Stored items:

*** Begin section ***

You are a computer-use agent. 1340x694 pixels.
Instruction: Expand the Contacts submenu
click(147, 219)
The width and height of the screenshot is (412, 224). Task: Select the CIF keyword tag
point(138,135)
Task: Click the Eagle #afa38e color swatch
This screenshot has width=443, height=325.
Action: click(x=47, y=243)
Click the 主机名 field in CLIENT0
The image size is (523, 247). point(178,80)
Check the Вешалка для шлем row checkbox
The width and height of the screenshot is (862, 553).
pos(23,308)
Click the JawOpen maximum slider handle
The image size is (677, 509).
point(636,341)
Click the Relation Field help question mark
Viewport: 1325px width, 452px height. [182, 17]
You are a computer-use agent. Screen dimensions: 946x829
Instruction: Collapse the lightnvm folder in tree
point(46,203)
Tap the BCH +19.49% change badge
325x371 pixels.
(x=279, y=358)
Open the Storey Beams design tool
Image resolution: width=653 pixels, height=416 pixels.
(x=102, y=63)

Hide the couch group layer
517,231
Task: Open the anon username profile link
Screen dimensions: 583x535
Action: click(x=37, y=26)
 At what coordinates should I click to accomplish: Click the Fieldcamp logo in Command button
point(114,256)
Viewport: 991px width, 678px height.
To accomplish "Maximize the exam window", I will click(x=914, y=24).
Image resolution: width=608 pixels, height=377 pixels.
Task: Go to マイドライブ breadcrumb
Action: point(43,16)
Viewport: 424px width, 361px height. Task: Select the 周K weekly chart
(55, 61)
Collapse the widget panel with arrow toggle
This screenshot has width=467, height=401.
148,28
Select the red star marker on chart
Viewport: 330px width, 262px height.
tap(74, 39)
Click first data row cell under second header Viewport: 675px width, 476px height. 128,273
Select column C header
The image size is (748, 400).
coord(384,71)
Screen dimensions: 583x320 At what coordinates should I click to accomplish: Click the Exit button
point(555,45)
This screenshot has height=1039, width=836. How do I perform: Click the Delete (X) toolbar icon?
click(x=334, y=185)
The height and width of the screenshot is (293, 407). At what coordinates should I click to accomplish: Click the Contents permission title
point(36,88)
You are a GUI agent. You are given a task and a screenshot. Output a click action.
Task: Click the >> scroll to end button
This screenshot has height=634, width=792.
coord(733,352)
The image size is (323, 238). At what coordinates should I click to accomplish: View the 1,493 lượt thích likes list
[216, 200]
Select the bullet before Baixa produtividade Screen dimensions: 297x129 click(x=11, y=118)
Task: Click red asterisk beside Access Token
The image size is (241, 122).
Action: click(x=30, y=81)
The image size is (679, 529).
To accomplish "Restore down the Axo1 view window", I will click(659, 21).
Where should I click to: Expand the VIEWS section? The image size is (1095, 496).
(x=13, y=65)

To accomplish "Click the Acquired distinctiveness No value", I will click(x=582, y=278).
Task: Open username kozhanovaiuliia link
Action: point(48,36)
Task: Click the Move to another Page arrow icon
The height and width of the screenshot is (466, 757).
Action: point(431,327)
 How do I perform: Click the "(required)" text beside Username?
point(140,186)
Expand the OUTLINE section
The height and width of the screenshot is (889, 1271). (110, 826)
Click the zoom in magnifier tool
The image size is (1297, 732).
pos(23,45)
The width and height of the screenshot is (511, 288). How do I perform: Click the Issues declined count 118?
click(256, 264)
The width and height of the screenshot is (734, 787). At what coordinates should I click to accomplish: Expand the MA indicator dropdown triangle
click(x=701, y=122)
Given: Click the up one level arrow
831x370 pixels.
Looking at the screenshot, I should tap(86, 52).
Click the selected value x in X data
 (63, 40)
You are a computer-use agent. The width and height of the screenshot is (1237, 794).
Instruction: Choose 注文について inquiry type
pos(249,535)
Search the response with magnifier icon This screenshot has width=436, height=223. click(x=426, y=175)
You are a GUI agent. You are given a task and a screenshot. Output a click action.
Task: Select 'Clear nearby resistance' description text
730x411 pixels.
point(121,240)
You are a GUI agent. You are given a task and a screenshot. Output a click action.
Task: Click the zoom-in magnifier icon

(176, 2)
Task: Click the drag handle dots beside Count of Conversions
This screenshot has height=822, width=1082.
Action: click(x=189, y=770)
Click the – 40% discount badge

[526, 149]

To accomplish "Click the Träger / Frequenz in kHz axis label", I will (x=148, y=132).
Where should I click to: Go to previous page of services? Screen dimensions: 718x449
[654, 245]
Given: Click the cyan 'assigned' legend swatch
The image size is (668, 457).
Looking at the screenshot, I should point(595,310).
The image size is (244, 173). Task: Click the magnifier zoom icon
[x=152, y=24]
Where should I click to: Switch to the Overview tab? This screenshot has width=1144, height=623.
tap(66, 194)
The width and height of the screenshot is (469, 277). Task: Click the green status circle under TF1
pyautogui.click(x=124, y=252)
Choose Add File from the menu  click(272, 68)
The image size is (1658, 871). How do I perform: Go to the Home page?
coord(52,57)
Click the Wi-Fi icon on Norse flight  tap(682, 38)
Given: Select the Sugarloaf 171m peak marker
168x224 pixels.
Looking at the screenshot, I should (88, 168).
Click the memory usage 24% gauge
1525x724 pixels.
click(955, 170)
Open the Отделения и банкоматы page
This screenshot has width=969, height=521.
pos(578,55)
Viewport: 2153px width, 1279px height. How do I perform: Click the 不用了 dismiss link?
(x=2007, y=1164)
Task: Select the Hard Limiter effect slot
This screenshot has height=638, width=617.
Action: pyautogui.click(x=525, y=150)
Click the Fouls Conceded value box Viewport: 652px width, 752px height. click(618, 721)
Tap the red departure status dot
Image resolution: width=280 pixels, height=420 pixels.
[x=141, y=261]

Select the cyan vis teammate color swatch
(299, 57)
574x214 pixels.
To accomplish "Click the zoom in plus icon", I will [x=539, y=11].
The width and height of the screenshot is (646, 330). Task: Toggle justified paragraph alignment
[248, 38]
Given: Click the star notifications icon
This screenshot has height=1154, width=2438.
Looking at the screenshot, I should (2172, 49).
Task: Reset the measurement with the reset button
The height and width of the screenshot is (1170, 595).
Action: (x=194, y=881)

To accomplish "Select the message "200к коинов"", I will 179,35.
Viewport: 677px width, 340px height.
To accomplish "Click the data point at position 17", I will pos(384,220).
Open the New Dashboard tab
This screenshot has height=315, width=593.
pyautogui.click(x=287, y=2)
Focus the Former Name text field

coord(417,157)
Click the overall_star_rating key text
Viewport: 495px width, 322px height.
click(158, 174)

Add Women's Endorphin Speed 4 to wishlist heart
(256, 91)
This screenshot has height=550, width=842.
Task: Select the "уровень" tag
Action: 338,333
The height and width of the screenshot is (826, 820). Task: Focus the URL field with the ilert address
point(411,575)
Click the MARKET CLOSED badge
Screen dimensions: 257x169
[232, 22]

*** End section ***

PROBLEM -> From the entries above, write out only the lines starting at the line that holds "Where should I click to: Switch" and ending at the line that holds "Click the Wi-Fi", keeping both and matching them exactly.

TASK RESPONSE ->
Where should I click to: Switch to the Overview tab? This screenshot has width=1144, height=623.
tap(66, 194)
The width and height of the screenshot is (469, 277). Task: Click the green status circle under TF1
pyautogui.click(x=124, y=252)
Choose Add File from the menu  click(272, 68)
The image size is (1658, 871). How do I perform: Go to the Home page?
coord(52,57)
Click the Wi-Fi icon on Norse flight  tap(682, 38)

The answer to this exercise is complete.